__DESCRIPTION OF THE TASK__. In the post on Scottish weather below, what single season do the four seasons blend into, and what is it called?

__EXTRACT__.
--- START ---

Thursday, 10 May 2012

The ‘Great’ Scottish Summer



As I write this I can hear the wind lashing torrential rain at the window, while I have the heating on to try and keep warm. It’s May in Scotland.

Scotland, as most people will be aware, is not known for its weather. The four seasons of the year tend to blend together to create one long ‘mono-season’ which, for sake of simplicity, we’ll call - ‘winter’.

The thing about the weather in Scotland is that it’s not necessarily that bad, it’s just not ever any good either. It doesn’t suffer from extreme cold, minus thirties or having six feet of snow eight months a year. Neither does it have blistering heat in the hundreds. What it does have is constant rain, drizzling, cold, grey, ever-present rain.

Atlantis is drier.

--- END ---

__SOURCE DATA__.
--- START ---

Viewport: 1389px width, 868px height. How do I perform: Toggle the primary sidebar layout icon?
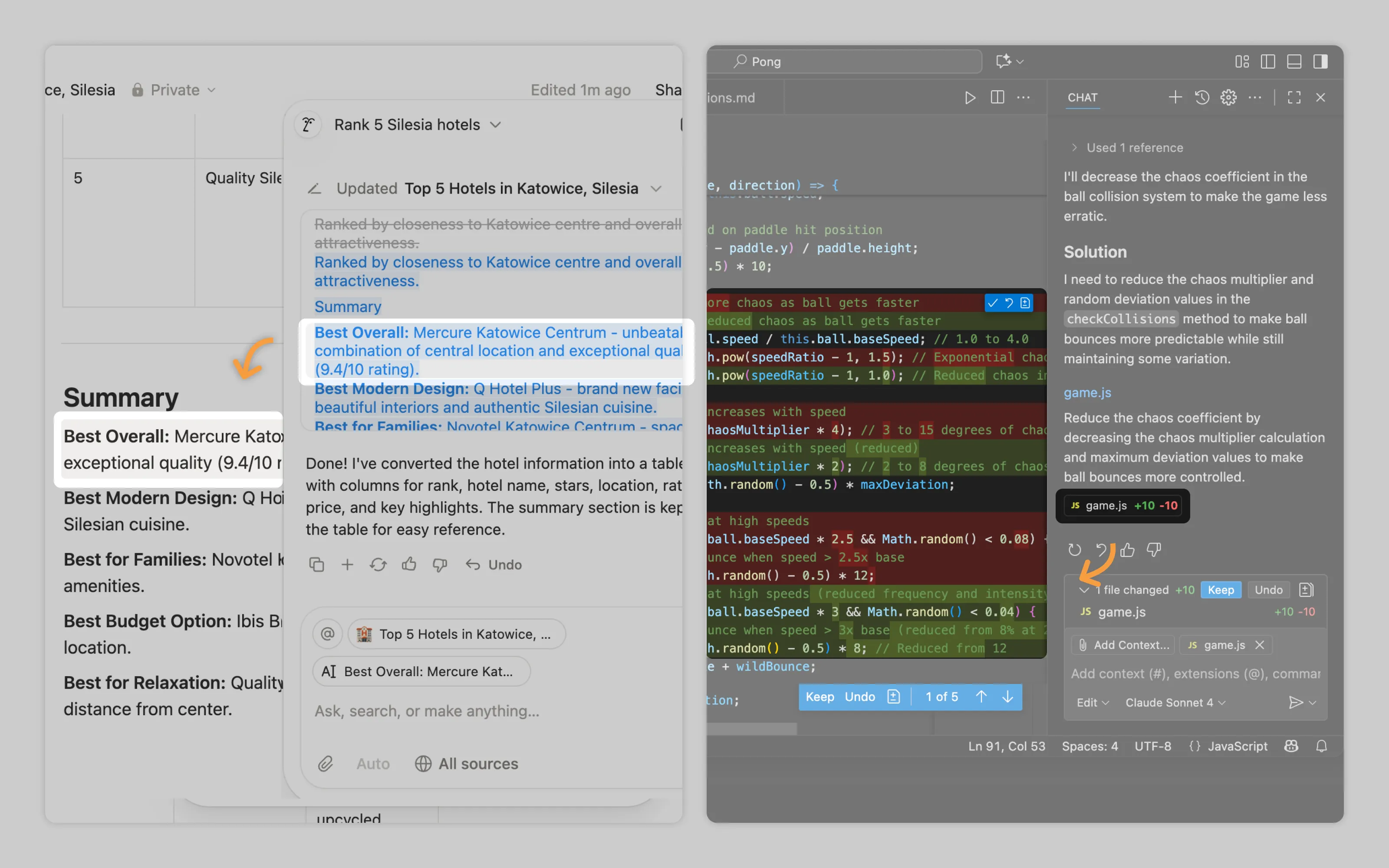tap(1267, 62)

--- END ---

__EXERCISE OUTPUT__. They blend into one long "mono-season," which is called "winter."